Interlocking Dialogue -- Stimulus/Response

Just came across another example of dialogue exchanges that could be improved.  Here's the original:

He frowned. “You were in that class? I never managed to finish the term paper. Railroad schedules in Victorian Sussex. I remember the topic."

“I sat in the third row.”
 Just one of those bits of business. Probably the author wanted to imbed the idea that they were in this class together, or drop a clue about his knowledge of railroads or something.  But notice that the continuity of the question ("you were in that class?") and the answer ("I sat in the third row") is broken by the guy talking about his fascinating term paper.  Not a big deal, but it interferes with the reader's smooth reading of your narrative. And unless there's a reason to have the sentence elements this way, why be jagged?

So two options I can see:
1) Put the question at the end. Might have to rewrite a bit to make it clear the question is delayed because he's ruminating or reminiscing before he remembers his manners and makes the connection:
"I never managed to finish the term paper for that class. Railroad schedules in Victorian Sussex. I remember the topic." He frowned. “So you were in that class? "

“I sat in the third row.”

Moving the "he frowned" and adding "So" makes that question sound more like a conclusion or thought he came to as he recalled the course.

2) Have her respond not really to that question, but something he says at the end of his dialogue bit, like:
He frowned. “You were in that class? I never managed to finish the term paper. Railroad schedules in Victorian Sussex. Probably still have the incomplete on my record."

“I got an A.”

 There. She agrees she was in the class and adds a bit of information, which propels the story forward an inch or so, and does a bit of character differentiation (he got an incomplete, she got an A, or rather, he doesn't even remember the grade, and she does).

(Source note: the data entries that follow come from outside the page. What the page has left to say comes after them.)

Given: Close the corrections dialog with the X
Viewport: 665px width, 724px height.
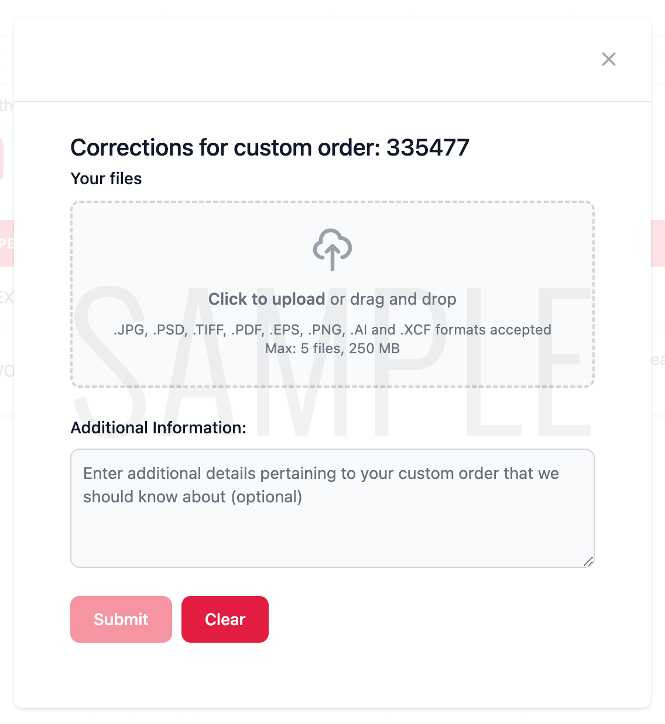Looking at the screenshot, I should [609, 59].
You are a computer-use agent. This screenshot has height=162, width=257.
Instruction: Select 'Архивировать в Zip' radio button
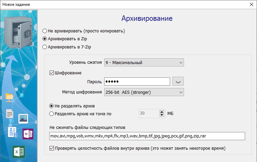44,39
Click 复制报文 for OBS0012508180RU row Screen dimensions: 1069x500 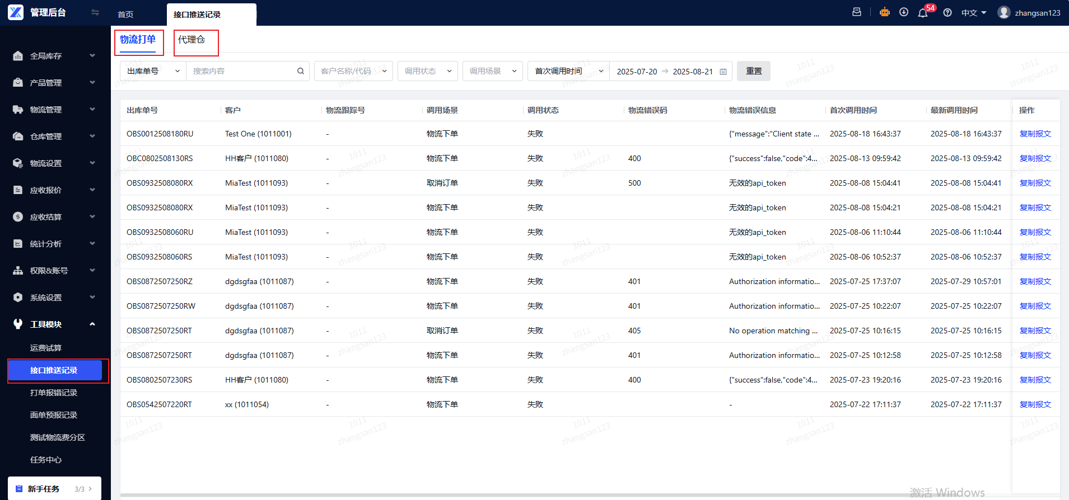(1035, 134)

NOT a big deal. But the reader is going to notice a jagged stimulus/response diad if you don't. So train yourself to "hear" as you write or revise.  The fixes are usually minor and easy, once you notice the problem. 

You're in charge, remember. You might not be in charge of the plot or character (you know how things get out of hand), but you're completely in charge of these minor bits of narration. If you want to be known the elegance or eloquence of your voice, here's a place to start.  

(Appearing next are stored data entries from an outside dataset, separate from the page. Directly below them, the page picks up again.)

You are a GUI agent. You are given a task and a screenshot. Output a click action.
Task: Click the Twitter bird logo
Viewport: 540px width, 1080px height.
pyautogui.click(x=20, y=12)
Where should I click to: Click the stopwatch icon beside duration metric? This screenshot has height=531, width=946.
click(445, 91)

But let me ask-- When you're reading, how sensitive are you to voice? How sensitive to these relatively minor (except perhaps to me and certainly to Theresa :) narration issues?



Michael McKee said...

My wife asked my why Janet Evanovich's books are so funny. Evanovich makes brilliant use of the disconnected dialogues you write about. (Yeah, about which you write).

Michael G-G said...

I'm not sure how sensitive I am to such things when reading, as I read quite fast and not always carefully--I might tend to give the writer the benefit of the doubt and infer that the characters were a couple of bores.

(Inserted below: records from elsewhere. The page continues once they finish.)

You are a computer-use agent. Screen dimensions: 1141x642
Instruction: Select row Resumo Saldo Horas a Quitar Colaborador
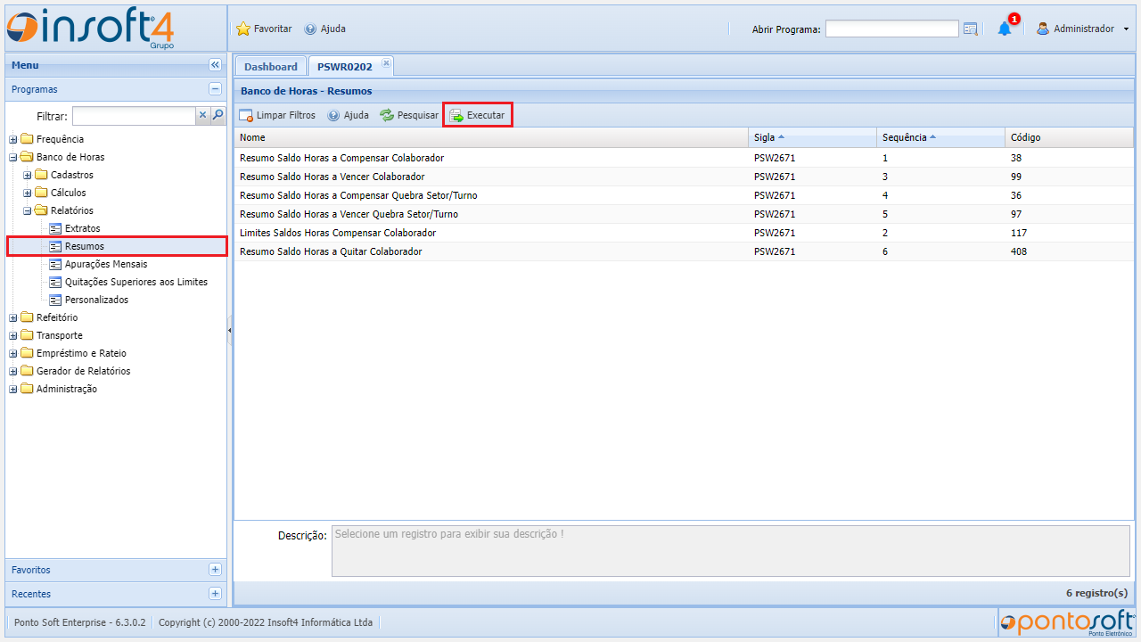click(331, 251)
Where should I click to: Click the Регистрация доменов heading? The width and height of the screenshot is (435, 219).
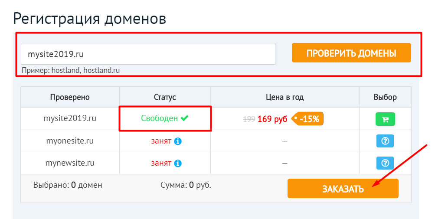[x=90, y=19]
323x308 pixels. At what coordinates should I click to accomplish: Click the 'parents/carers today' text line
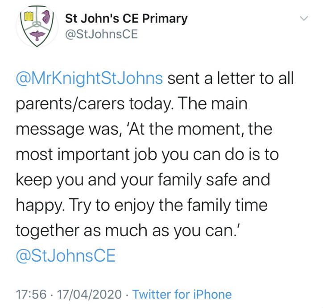point(132,104)
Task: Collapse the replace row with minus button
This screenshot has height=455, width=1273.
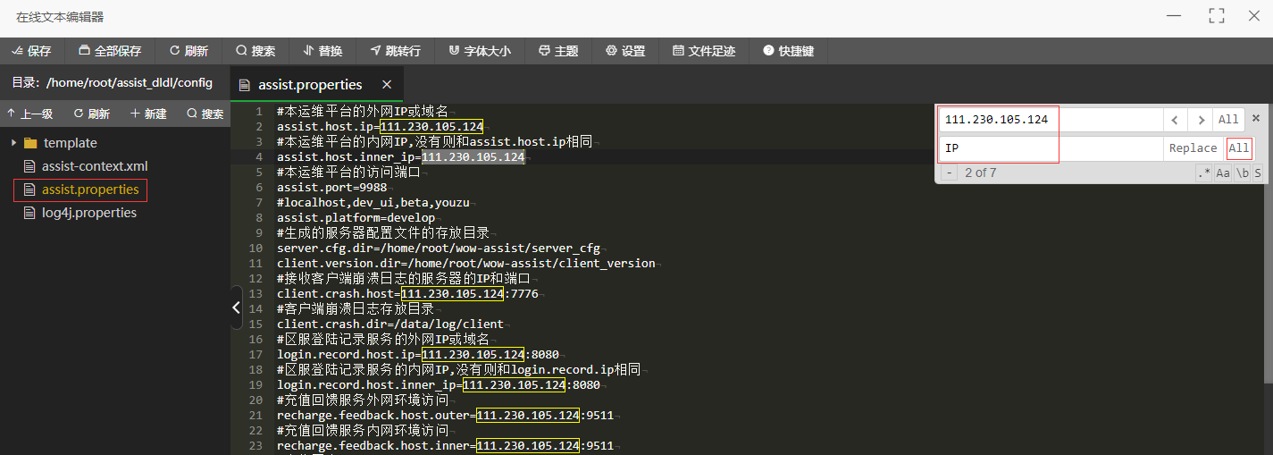Action: pyautogui.click(x=949, y=173)
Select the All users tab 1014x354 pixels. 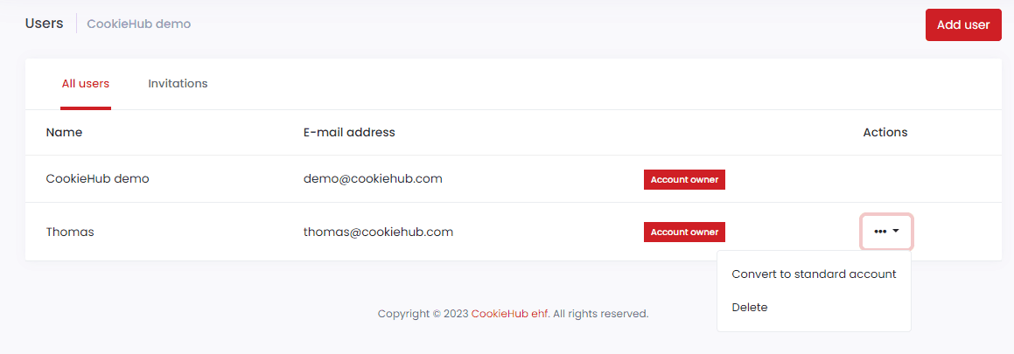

I like what the "I got an A" does. You get a strong sense of character from a response like that.

Gayle Carline said...

When I read, it's like a movie rolling across my brain, so I notice when things jar my senses. The dialogue as first written would have made me cranky, without some logic behind why the second voice focused on that first sentence.

Gail Dayton said...

I edit stuff like that in my writing all the time. I need that flow. Things have to fit together, or I have to be reminded what it was the second character is responding to. I am easily confused, so if I can't remember what they're talking about, how can I expect anybody else to??

I find being easily confused very helpful when I'm editing.